If you are in the U.S., there are flights you can take such as Hawaiian Airlines and Air New Zealand. There are also international flights you can take. Be sure to check the prices on these flights. Usually, though, Air New Zealand is the most popular way to get there.
What You Need
Let’s get started with what to pack for a backpacking trip. If you’re familiar with backpacking, feel free to skip ahead to get to the good stuff, but for beginner backpackers, here is a list for your backpacking adventures in New Zealand!
10 essential items you will need to backpack New Zealand
1. Map or Compass
A map or compass is essential when backpacking. One of the most important parts of the journey is knowing where you are headed. Getting lost can be frustrating and dangerous, which is why you should always bring something like a reliable navigation method to help you navigate on hikes.
Do yourself a favor and try not to rely too much on anything that relies on electricity.

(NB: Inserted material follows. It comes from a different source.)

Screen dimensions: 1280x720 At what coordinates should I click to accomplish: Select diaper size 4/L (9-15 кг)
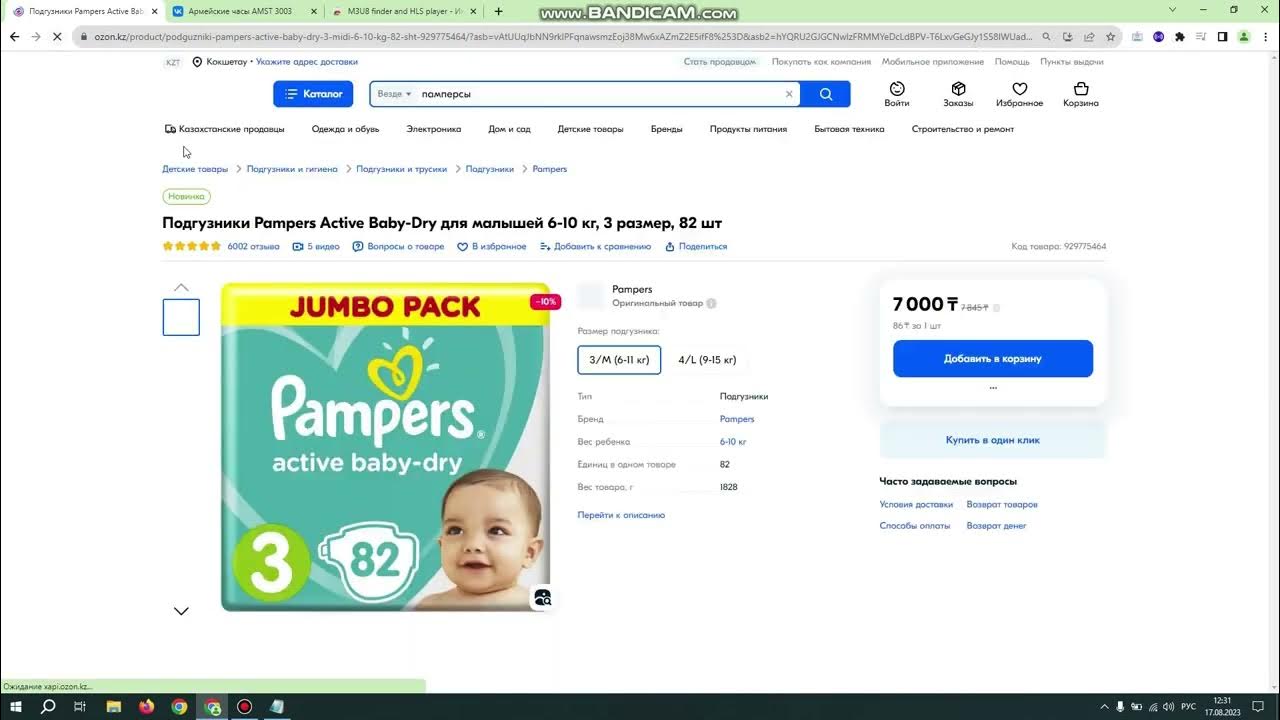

Always make sure to have some other form of navigation handy. If you do want to use electronic items to a certain degree, you are going to need an external battery pack for when you are in the great outdoors. After all, trees don’t come with outlets.
2. Headlamp/Light Source
Get yourself a good light source like a headlamp or flashlight. There will be times when you’re backpacking in the dark due to weather or lack of daylight, but no matter what the reason is, you’re going to want an extra light source. You can’t rely on fire either since situations where the weather is bad can prevent it from being a viable option.
A headlamp is a good option because you can wear it hands-free without it interfering with your travels.
3. Sun Protection
Sunglasses and sunscreen are vital for sun protection.

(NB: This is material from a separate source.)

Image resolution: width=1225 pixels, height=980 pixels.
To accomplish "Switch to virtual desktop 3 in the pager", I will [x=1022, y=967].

You should also consider getting insect repellant for when you hike through heavily wooded areas. It will definitely save you some hassle.
4. Survival Knife and Other Tools
Certain survival tools like a knife, utensils, and food-storage items are essential for a backcountry hike and you’ll want to take them with you.

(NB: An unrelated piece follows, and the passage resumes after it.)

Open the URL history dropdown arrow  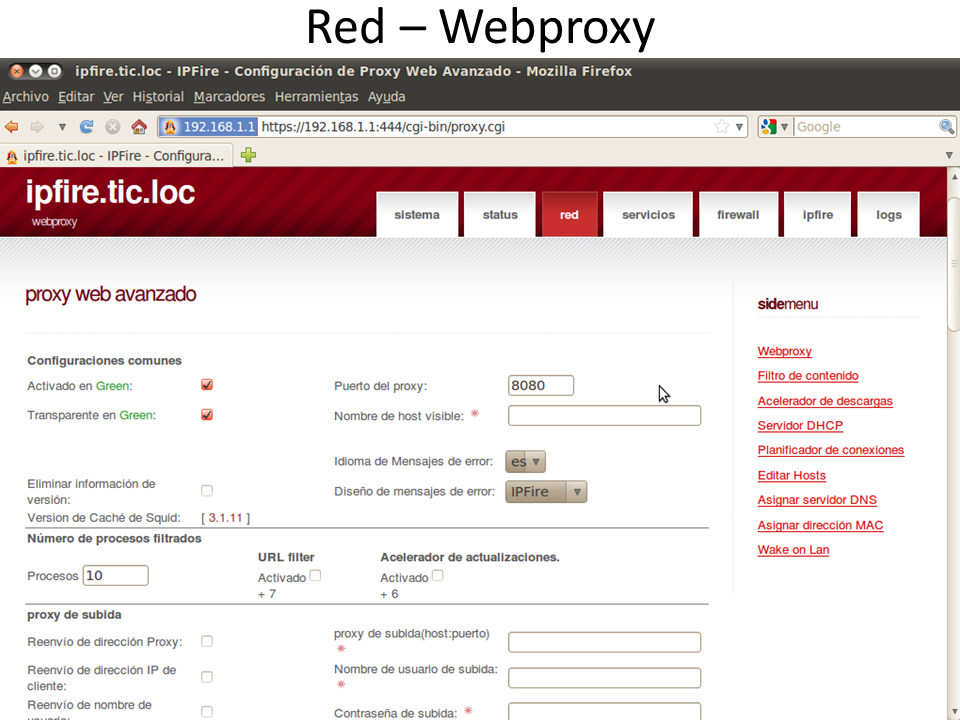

A knife can be very useful in certain situations, and don’t get just any old knife–get one suited for travel and one that is lightweight and can be easily packed.
Kitchen utensils are important for hiking long trails, so make sure you have what you need to eat, including food containers and utensils. Try to have some easy finger foods, like trail mix or bars, to save space.
Earlier, I said that fire shouldn’t be relied on as a light source. However, I never said that you shouldn’t ever start one. After all, a fire has a more important function than being a light source, especially during the winter. Staying warm during the winter, especially during the night is something that will be very important for backpacking New Zealand and your other travels. So, ensure you have the supplies and know-how to start a fire.
Also, make sure to put it out properly after you’re done. That should go without saying, but if you still manage to forget, then don’t say I didn’t warn you.
The beautiful part about backpacking is that you get to sleep under the stars! Be sure to pack a warm sleeping bag, a lightweight tent, or a hammock if you prefer.
7. Bandages/ First Aid Kit
Accidents happen. I could probably leave it at that, but you should be prepared for anything. Even if you’re a veteran backpacker, make sure to have some emergency treatment supplies. It would also be good to have some sort of emergency signal as well.
8. Emergency Rations
I doubt you plan on going hungry while walking through New Zealand, so always make sure to bring extra food with you. Preferably food that can be preserved for long periods.
However, I have to advise against just going to a convenience store and stocking up on whatever junk you need to keep yourself from feeling hungry. Backpacking through New Zealand is going to require a fair amount of energy on your part, so it’s a good idea to stock up on freeze-dried food made for backpacking and to learn beforehand how to cook your own food on long travels.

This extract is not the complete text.